» **EXERCISE PROMPT**: Restate each of the lines given below, word for word.

» **EXERCISE INPUT**:

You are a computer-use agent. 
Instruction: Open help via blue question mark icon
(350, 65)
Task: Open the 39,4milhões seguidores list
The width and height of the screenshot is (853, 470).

» **SOLUTION BELOW**:
You are a computer-use agent. 
Instruction: Open help via blue question mark icon
(350, 65)
Task: Open the 39,4milhões seguidores list
The width and height of the screenshot is (853, 470).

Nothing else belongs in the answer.